关于“游客一致性停留行为模式”,文章中提到了游客在游览后期更倾向于休息更长时间,我觉得这可能是因为体力消耗导致的,也可能是因为游览接近尾声,游客的心态更加放松,更愿意驻足欣赏。

从学术角度来说,可以结合气象数据、节假日安排等外部因素,分析这些因素对游客行为的影响。例如,高温天气是否会影响游客的停留时间,节假日客流量高峰期游客的行为模式是否会发生改变等。

这个研究的思路还可以应用于城市规划和交通管理,通过分析人流的移动轨迹和聚集规律,优化交通路线和公共设施布局,提升城市运行效率。

除了休息时间,我猜想游客在某些特定景点或者展品前的停留时间也可能存在一致性规律,比如一些热门的打卡点,游客通常会停留更长时间拍照留念。

还可以考虑结合社交媒体数据,比如游客在微博、朋友圈等平台发布的关于故宫的图文、视频等,可以分析游客的情感倾向和体验评价,更有助于了解游客的需求。

对于主题公园来说,可以结合游客的游玩项目、排队时间等数据,分析游客的偏好和体验满意度,并针对性地调整运营策略,例如优化排队系统、增加热门项目的接待能力等。
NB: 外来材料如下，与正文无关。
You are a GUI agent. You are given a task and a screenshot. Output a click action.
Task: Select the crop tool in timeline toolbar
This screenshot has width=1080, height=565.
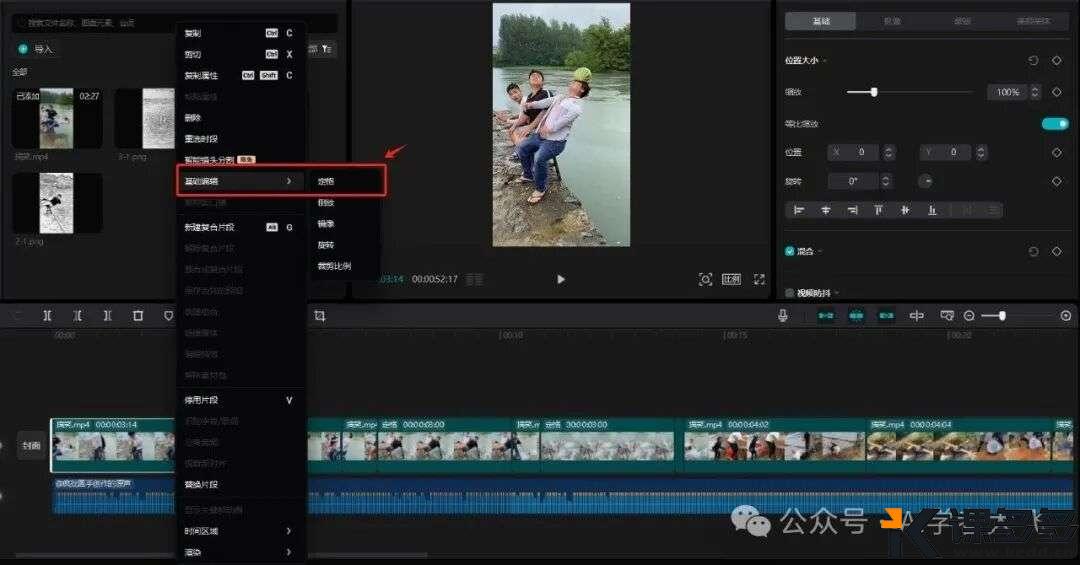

我觉得可以借鉴该研究的分析方法和框架,对其他博物馆、主题公园等场所的游客行为进行研究,例如分析游客的参观路线、停留时间、兴趣点等,从而优化场馆布局和展陈设计。

我觉得可以结合游客的购票信息、游览路线、馆内消费数据等,这样可以更全面地了解游客的兴趣偏好和消费习惯,从而更好地优化景区服务和管理。